In describing how Terry McAuliffe is cashing in all his favors for Bill and Hillary Clinton and other Democrats, reporters Trip Gabriel and Nicholas Confessore creatively employed the word "innovation" to describe McAuliffe's shady idea to sell nights in the Lincoln Bedroom to Clinton donors:
Mr. McAuliffe has gained front-runner status despite having to answer ethical questions arising from decades in politics and business — as old as his 1994 innovation of offering major campaign donors access to the president, which evolved into overnights in the Lincoln Bedroom, and as new as a federal investigation this year into whether he used political ties to benefit his troubled electric car company. Mr. Cuccinelli calls him “Tricky Terry” wherever he goes, but so far the label has not quite stuck.

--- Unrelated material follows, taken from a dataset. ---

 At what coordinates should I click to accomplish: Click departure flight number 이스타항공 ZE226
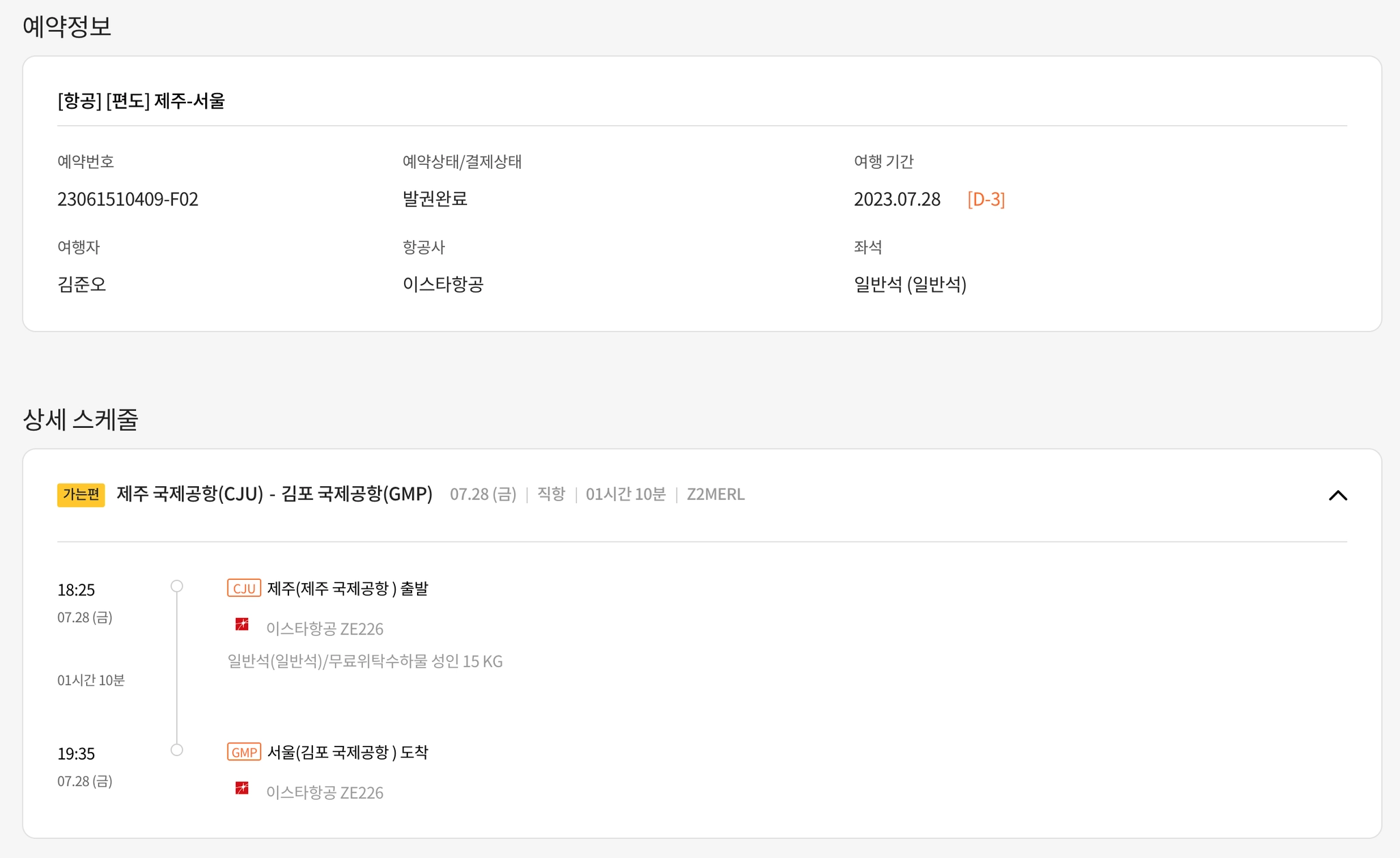pos(325,629)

The Times reporters explained that McAuliffe had a close relationship with the Clintons:
Mr. McAuliffe’s relationship with the Clintons is far more intimate than those typical of political moneymen. He shared cigars with Mr. Clinton on the Truman Balcony of the White House and played cards late at night with the president. Both families vacationed together. So it was no surprise that Mr. and Mrs. Clinton showed up as Mr. McAuliffe’s closers.
Mrs. Clinton made her first public return to the political stage since stepping down as secretary of state to endorse Mr. McAuliffe at a rally in the Northern Virginia suburbs. “Terry has always been there for me, and I am pleased to be here for him,” she told the crowd. She may well expect him to be there for her again as governor if she runs for president in 2016.
But they left out one September 1999 "innovation" designed to buy Hillary a house in New York so she could carpet-bag her way into the Senate. In their original home-financing plan, the Clintons would rely on a $1.35 million loan guarantee from McAuliffe. On the talk show "Inside Washington" at the time, longtime political reporter Jack Germond said "No other Senate candidate could do that and get away with it. If that were a Republican, we'd all be screaming in the press." After they gave up on the scheme, the Times editorialized against it.
Speaking of IOUs, the Clintons also signaled to potential McAuliffe challengers in this cycle they should butt out:
Several Virginia Democrats said friends of Mr. McAuliffe helped persuade [former congressman Tom] Perriello not to run in a primary against him. One longtime Democrat, who declined to be identified while talking about private discussions, said it was made clear to Mr. Perriello that Mr. McAuliffe would have the strong backing of the Clintons. Mr. Perriello considered running but passed.